Collected data entries:
--- START ---

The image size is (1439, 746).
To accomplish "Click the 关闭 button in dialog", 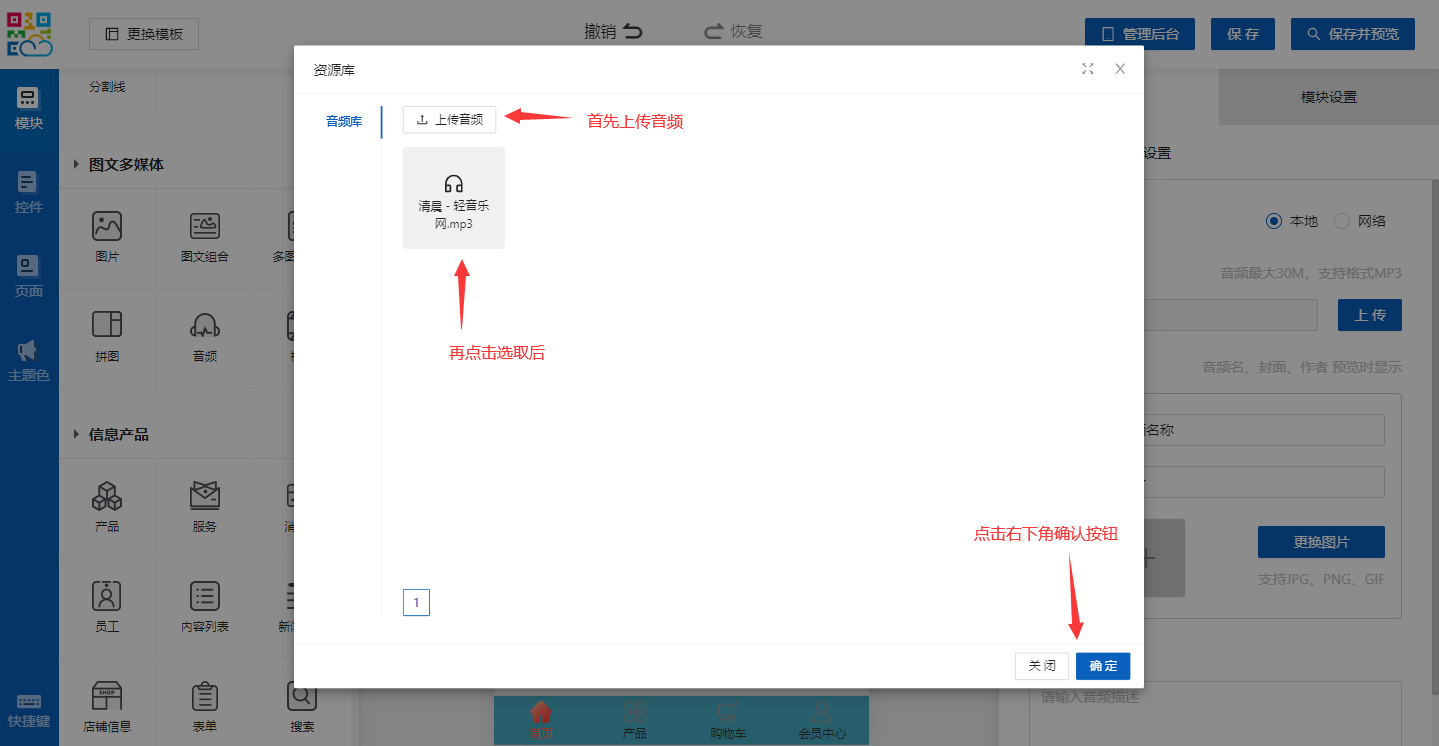I will [x=1041, y=666].
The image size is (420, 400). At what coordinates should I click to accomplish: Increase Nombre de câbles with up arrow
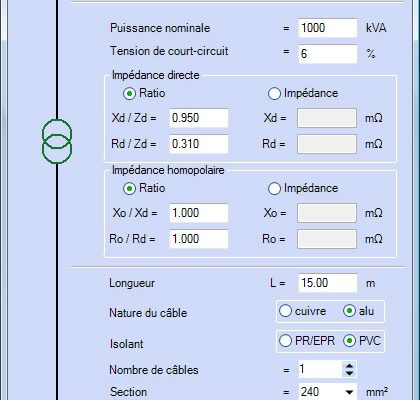click(349, 366)
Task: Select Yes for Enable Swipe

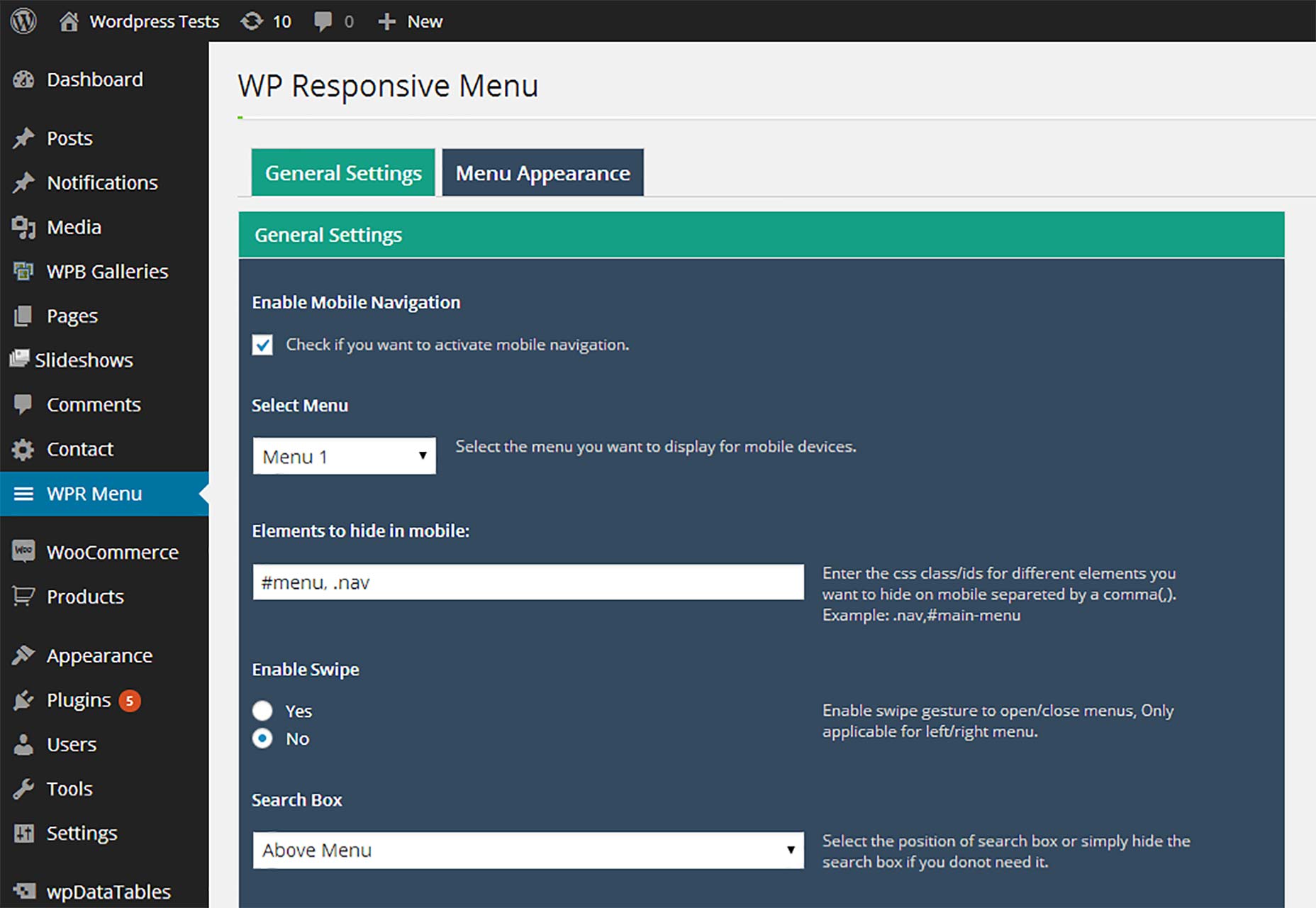Action: point(262,710)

--- END ---

What you need to copy is the run of lines from the one holding "The image size is (420, 400)." through the end of the data, exactly and only, both ends included, pictures omitted.

The image size is (420, 400). At what coordinates should I click to accomplish: Increase Nombre de câbles with up arrow
click(349, 366)
Task: Select Yes for Enable Swipe

Action: point(262,710)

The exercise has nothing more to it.